• **SOURCE PASSAGE**
* * * * * * *

Such notice and challenge provisions are required for other FISA 
authorities (wiretaps, physical searches, pen registers, and trap and 
trace devices).

Section 5--National Security Letters (Section 505)
    The SAFE Act would restore a standard of individualized suspicion 
for using an NSL, requiring that the government have reason to believe 
the records sought relate to a suspected terrorist or spy: As is the 
case for grand jury subpoenas, the SAFE Act would give the recipient of 
an NSL the right to challenge the letter and the nondisclosure 
requirement, and place a time limit on the nondisclosure requirement 
(which could be extended by the court). As is the case for FISA 
authorities, the SAFE Act would give notice to the target of an NSL if 
the government seeks to use the records obtained from the NSL in a 
subsequent proceeding, and give the target an opportunity to challenge 
the use of those records.

Section 6--Pen Registers and Trap and Trace Devices (Section 216)
    The SAFE Act would retain the PATRIOT Act's expansion of the pen/
trap authority to electronic communications. In recognition of the vast 
amount of sensitive information that law enforcement can now access, 
the SAFE Act would create modest safeguards allowing increased 
Congressional, public, and judicial oversight of pen/trap usage. The 
SAFE Act would require additional Congressional reporting, require 
delayed notice to individuals who are targets of pen/traps (pen/trap 
targets currently receive no notice, unlike the targets of wiretaps), 
and slightly raise the burden of proof for obtaining pen/trap orders.

* * * * * * *

• **INFORMATION SHOWN**

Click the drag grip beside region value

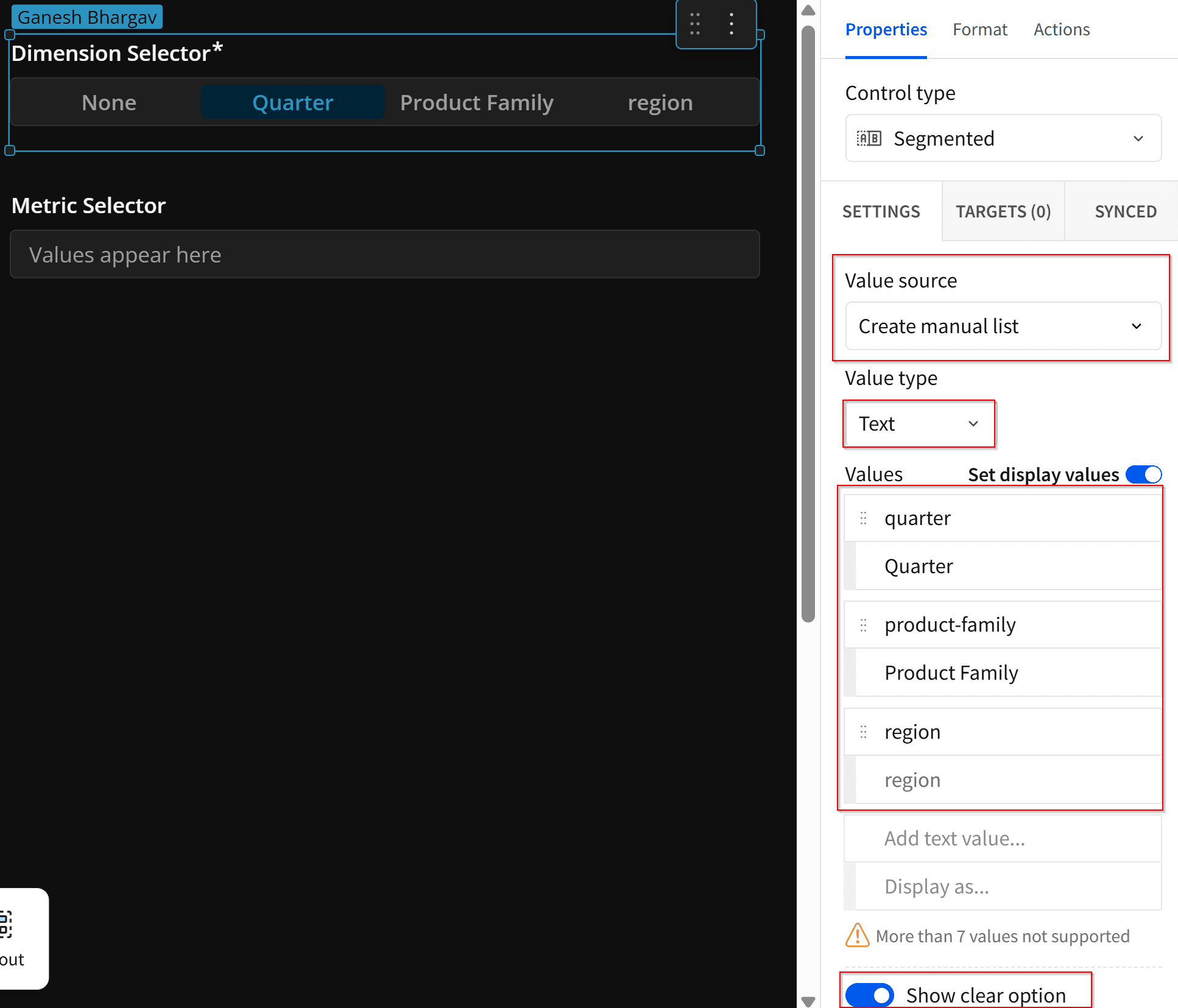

* * * * * * *

• **WRITTEN INSTRUCTION**
Transcribe word for word the portion of the SAFE Act passage above that begins at the words "Such notice and" and ends after the words "trace devices).".

• **THE REPLY**
Such notice and challenge provisions are required for other FISA 
authorities (wiretaps, physical searches, pen registers, and trap and 
trace devices).